Developing in VBA (1)

Almost half a year ago I left academia in search of greener pastures; seeing the title of this post you would naturally assume that this did not go particularly well, but this post isn’t about that. Rather, having made a serious attempt at doing “serious programming” in VBA for a while now I wanted to write about my experiences, and if I am lucky I might provide some tips for others who find themselves in a similar situation.

After having started typing this out I realised that it was getting way too long, and I have decided to split it into multiple parts. This first part will function as an introduction to the shortcomings of the language I am trying surmount. In the second part I will document the things I have learned about VBA by reading other people’s code, reading StackOverflow, and trial-and-error.

To most people, me included, VBA is a joke. It is the language macros in Excel is written in, although most macro users do not know this, because one normally record and run them without ever opening the code editor. This is of course fine, but it also means that almost all VBA code is written with the “let’s just get this thing to work” mentality (bodging is probably the right word) that eventually results in unmaintainable blobs of code no one wants to be responsible for. So, having been put in a situation where you have to develop in VBA, what do you do? The only sensible thing to do is rather than damning the language for its shortcomings, try to find patterns which helps you overcome those deficiencies, and in turn develop high quality, readable, testable, and extendible code.

Challenges

To understand why I do things in a certain way in VBA it is useful to list some of the issues with VBA, and why I sometimes choose roundabout ways of solving seemingly straight forward problems.

Namespaces and scoping

My currently biggest annoyance and unsolved problem with VBA is it’s utter lack of scoping. Everything in a project is automatically available in the global namespace, cluttering the autocompletion and making it so that if you e.g. delete a function named Foo in one module, you can’t guarantee that the code wont instead use Foo from a different module. What makes this issue even worse is that every module and every class in a VBA project sees every other module and class in that project. You can’t protect yourself from these mismatches by simply not including other sources of this function. As far as I can see it there are three workarounds for this.

1. Prefixing function and class names

This is the tried and true method used for decades by library developers in C. As C also lacks namespaces, one normally solves this by prepending the function name with the namespace it belongs to:

Public Function MyNameSpace_MyFunction()

▬▬▬

Exercise instructions:
1. Copy, word for word, the part of the VBA post between "After having started" and "StackOverflow, and trial-and-error.", inclusive.
2. Answer these questions from the VBA post.
(a) About how long ago did the writer leave academia?
(b) What will the first part of the series serve as?
(c) How many workarounds for the scoping problem does the writer say there are?
3. Write the next portion of the VBA post, starting right after its last line.

Data provided:
▬▬▬

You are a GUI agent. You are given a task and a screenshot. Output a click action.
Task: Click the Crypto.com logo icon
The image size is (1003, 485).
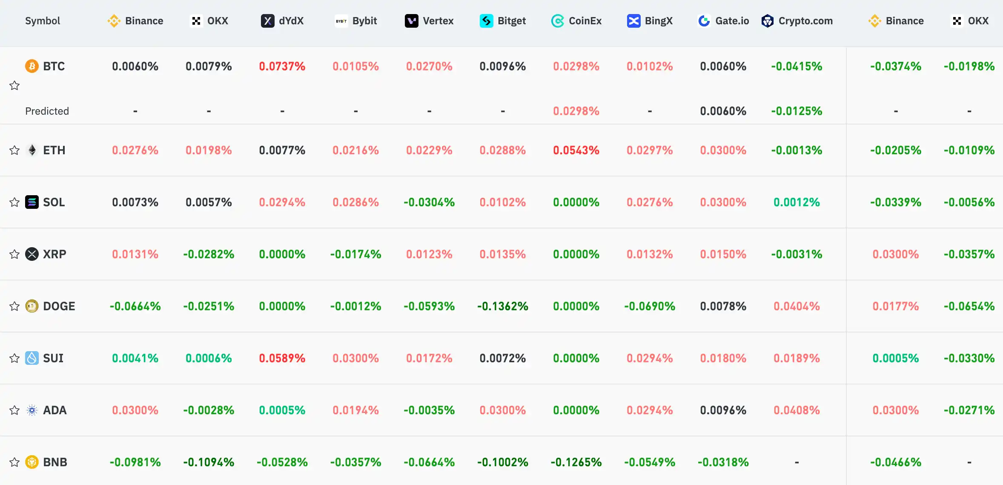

▬▬▬

Answer set:
1.
After having started typing this out I realised that it was getting way too long, and I have decided to split it into multiple parts. This first part will function as an introduction to the shortcomings of the language I am trying surmount. In the second part I will document the things I have learned about VBA by reading other people’s code, reading StackOverflow, and trial-and-error.

2.
(a) Almost half a year ago.
(b) An introduction to the shortcomings of the language the writer is trying to surmount.
(c) Three.

3.
There are a couple of issues with this approach:

  1. If you want nested namespaces the function name becomes really long, which is normally would just be a nuisance, but in VBA you are limited to a maximum variable/function name length of 255 characters.

  2. The IDE autocomplete will loose a lot of its usefulness as you have to navigate to the correct function after having started typing the namespace name.

  3. You shouldn’t really use _ as a namespace separator as this is a reserved symbol VBA uses to imply that you are implementing an inherited interface method. There are other symbols you could use, e.g. -, however although this is a valid character for a function name, it requires that the name is “bracketed” when referring to it. E.g. if you want to use a function named MyNamespace-MyFunction, you have to do that by calling [MyNamespace-MyFunction]().

2. Never refer to a function without its module name

This isn’t really a solution but more of a methodology. If you are adamant about always specifying the module a function is specified in when you use it then you avoid some of the issues mentioned at the beginning of this section. For example if you change Foo in Module1 then the compiler will complain at every instance of Module1.Foo(). Besides not actually being a safeguard as it is way to easy to simply forget, it is also unable to implement multi-level namespacing.

3. Replace modules with empty static classes

Finally, rather than putting your functions in modules, which is what makes sense, you can make use of VBA’s somewhat obscure static classes. We will look at these closer in the next post, but you can create these by setting the PredeclaredId flag for you class

Attribute VB_PredeclaredId = True

If this option is True (which by default it is not) then VBA creates a default instance of the class, which much like a singleton exists as a unique instance. This might not sound like a very good idea, but it allows you to write things such as

Result = MyClass.Foo()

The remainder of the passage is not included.